* [出典]:
══════

みなさま、こんにちは! マイクロソフトの前島です。

先日 Azure Base コンテンツ ポータルにて、Azure VMware Solution ライセンスガイドを公開しました。そこで第6回となる今回は、本ガイドに沿う形でライセンスをテーマとして取り上げます。ライセンス関連の話は苦手意識のある方も多いかと思いますが、コストの最適化およびコンプライアンス準拠という観点で重要です。

AVS の基本ライセンス体系

AVS で検討すべきコスト(ライセンス)をまとめると、大きく3つに分類できます。

  1. その他 Azure サービス 部分
  2. 仮想インスタンス (VM 内のソフトウェア) 部分
  3. Azure VMware Solution 部分
図1: AVS の課金体系

図とは順番が逆転しますが、下から見ていきましょう。

Azure VMware Solution 部分


一つ目は、AVS そのものです。 AVS ではプライベートクラウドを構成するハードウェアやソフトウェアをまとめたパッケージ “AV36” を提供しており、これが AVS 本体にあたります。本 SKU には VMware 製品ライセンス(vSphere Enterprise Plus, vCenter Standard, vSAN Enterprise, NSX-T Advanced, および HCX Advanced) も標準で組み込まれており、これらを別途調達する必要はありません。パッケージの詳細は第2回記事(解説!Azure VMware Solution のサービスモデルとパッケージ)で詳しく解説していますので、合わせてご参照ください。

══════

AVS ライセンスに関する記事のうち、「AVS で検討すべきコスト(ライセンス)をまとめると、大きく3つに分類できます。」を含む語句で始まり「VMware Solution のサービスモデルとパッケージ)で詳しく解説していますので、合わせてご参照ください。」で終わる部分を、一字一句変えずに書き写してもらえますか? このデータは、上の記事とは別の出典から取ったものです。

* [データ内容]:
══════

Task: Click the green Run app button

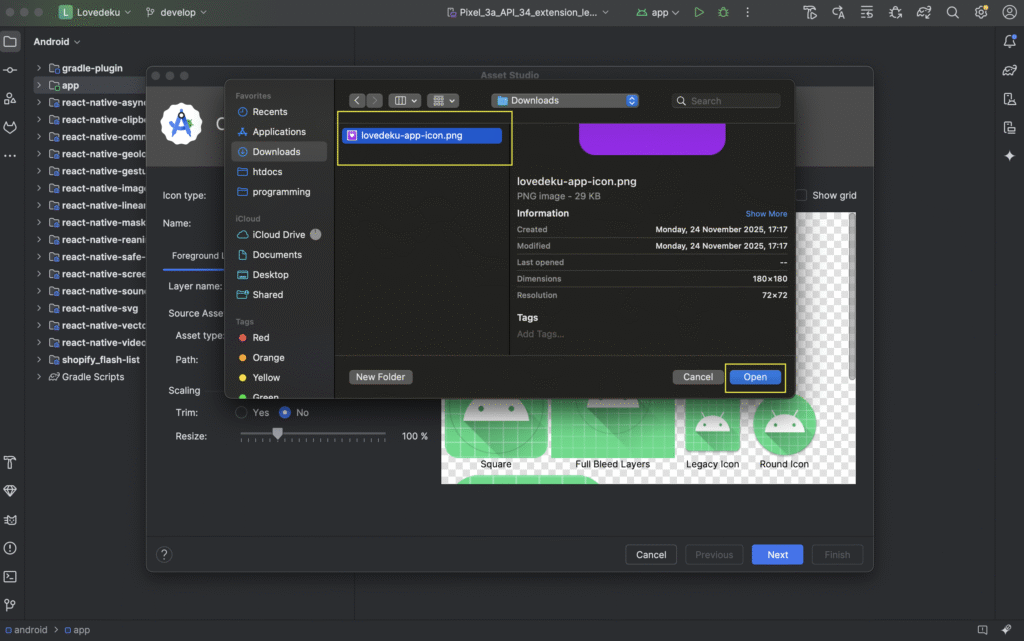Action: [x=699, y=13]
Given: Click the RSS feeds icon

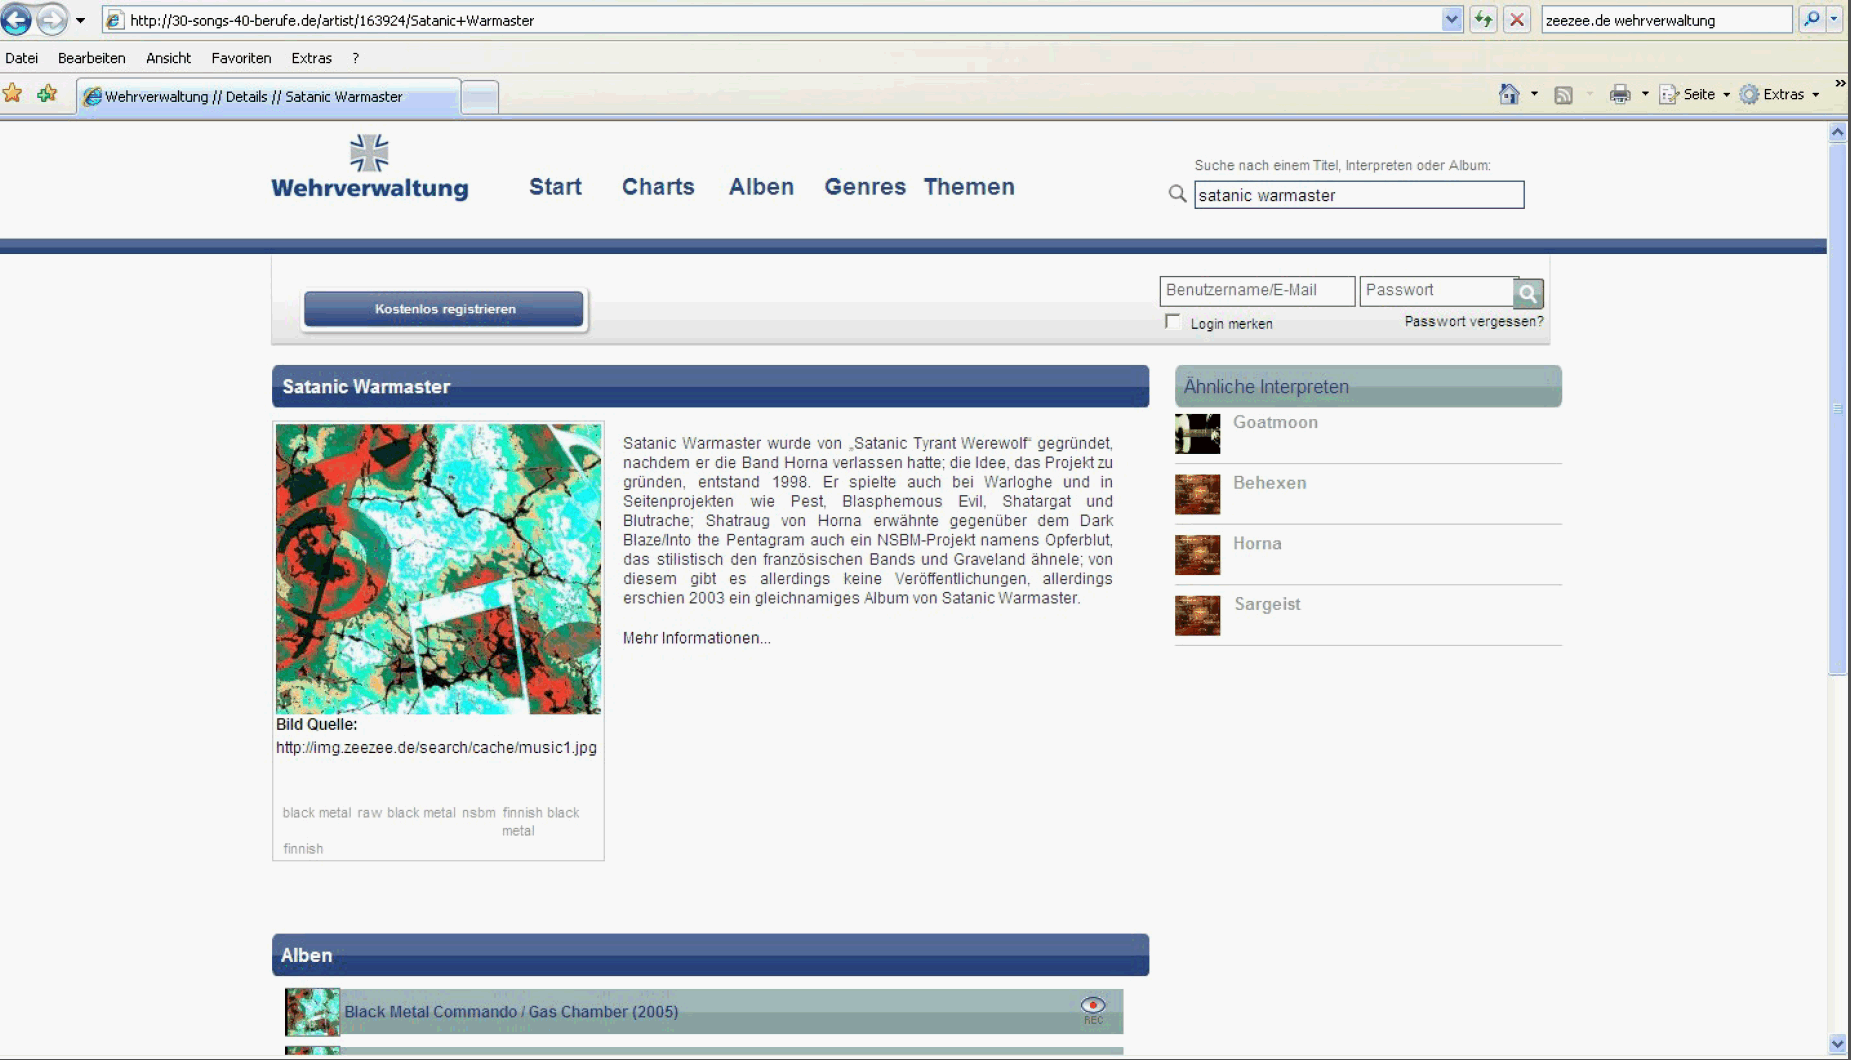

══════

* [課題の解答]:
AVS で検討すべきコスト(ライセンス)をまとめると、大きく3つに分類できます。

  1. その他 Azure サービス 部分
  2. 仮想インスタンス (VM 内のソフトウェア) 部分
  3. Azure VMware Solution 部分
図1: AVS の課金体系

図とは順番が逆転しますが、下から見ていきましょう。

Azure VMware Solution 部分


一つ目は、AVS そのものです。 AVS ではプライベートクラウドを構成するハードウェアやソフトウェアをまとめたパッケージ “AV36” を提供しており、これが AVS 本体にあたります。本 SKU には VMware 製品ライセンス(vSphere Enterprise Plus, vCenter Standard, vSAN Enterprise, NSX-T Advanced, および HCX Advanced) も標準で組み込まれており、これらを別途調達する必要はありません。パッケージの詳細は第2回記事(解説!Azure VMware Solution のサービスモデルとパッケージ)で詳しく解説していますので、合わせてご参照ください。